YOUR GOAL: Transcribe these records exactly, dropping every picture.

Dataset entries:
■ ■ ■ ■ ■ ■ ■

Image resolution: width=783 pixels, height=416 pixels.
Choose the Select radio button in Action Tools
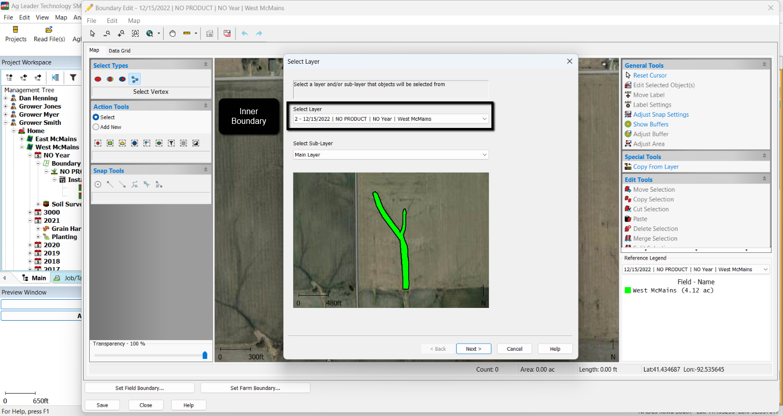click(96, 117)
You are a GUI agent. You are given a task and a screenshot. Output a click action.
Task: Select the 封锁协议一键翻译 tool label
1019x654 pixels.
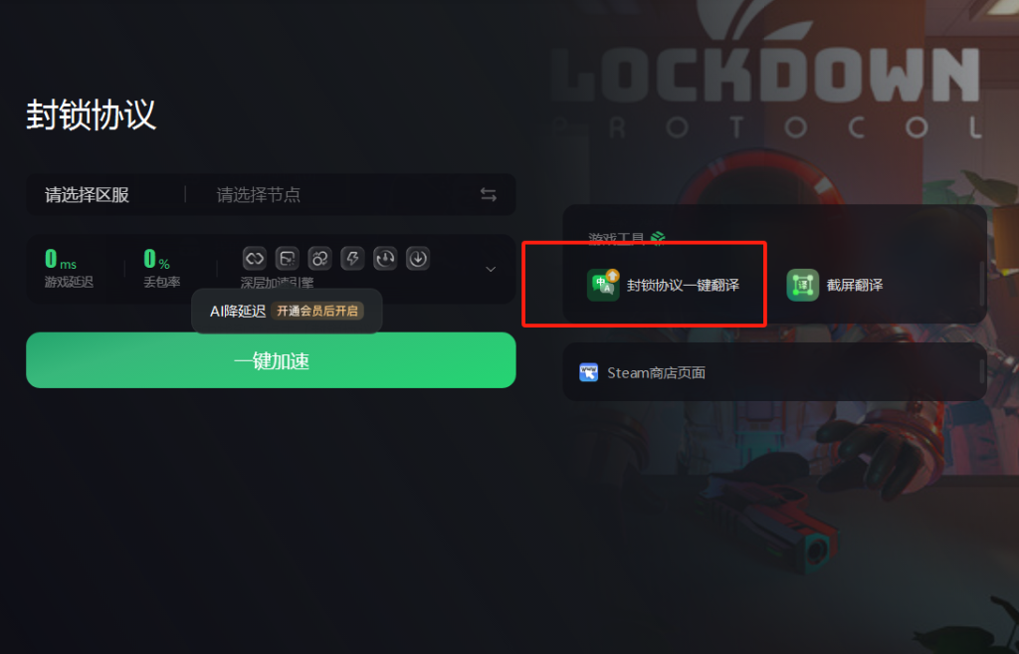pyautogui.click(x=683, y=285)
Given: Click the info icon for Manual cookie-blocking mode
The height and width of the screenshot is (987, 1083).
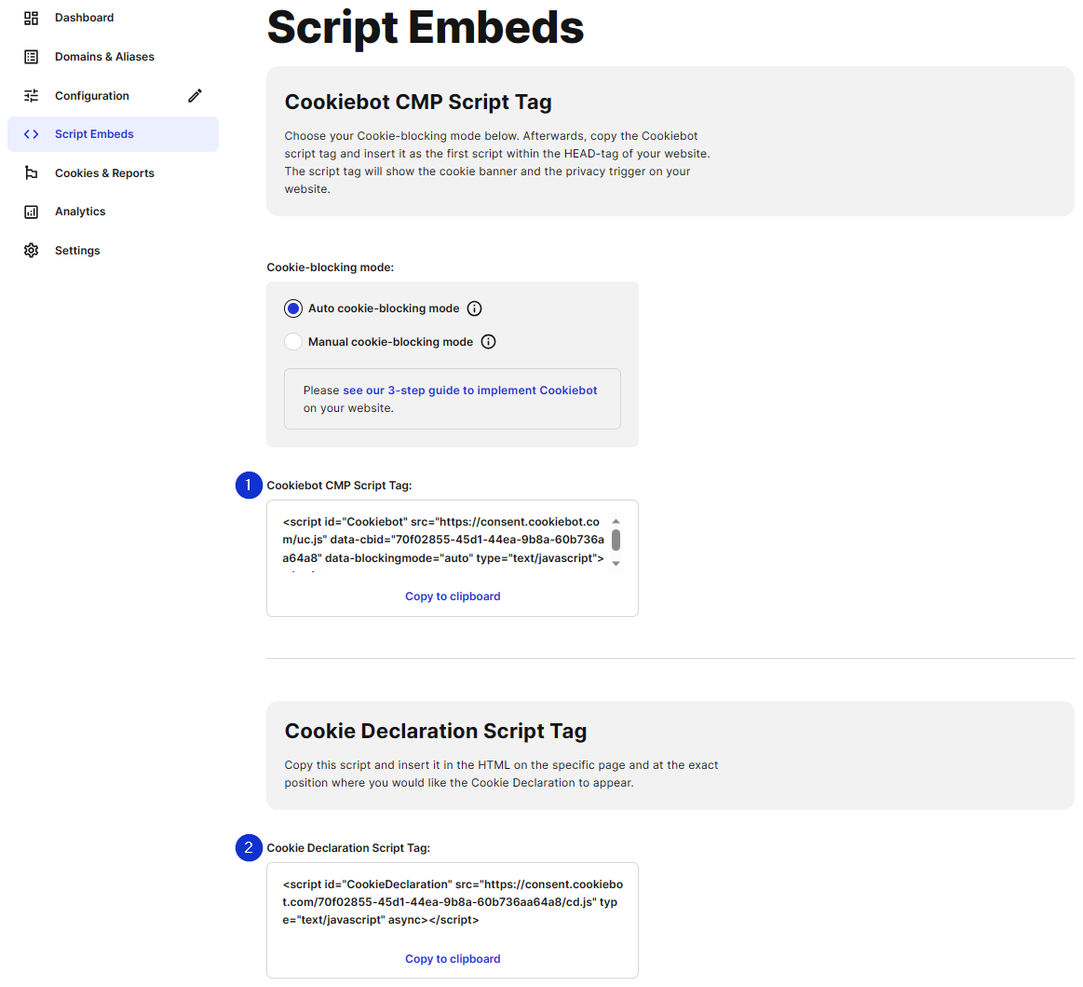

■ ■ ■ ■ ■ ■ ■

SOLVED PROBLEM:
Image resolution: width=783 pixels, height=416 pixels.
Choose the Select radio button in Action Tools
click(96, 117)
You are a GUI agent. You are given a task and a screenshot. Output a click action.
Task: Select the 封锁协议一键翻译 tool label
1019x654 pixels.
pyautogui.click(x=683, y=285)
Given: Click the info icon for Manual cookie-blocking mode
The height and width of the screenshot is (987, 1083).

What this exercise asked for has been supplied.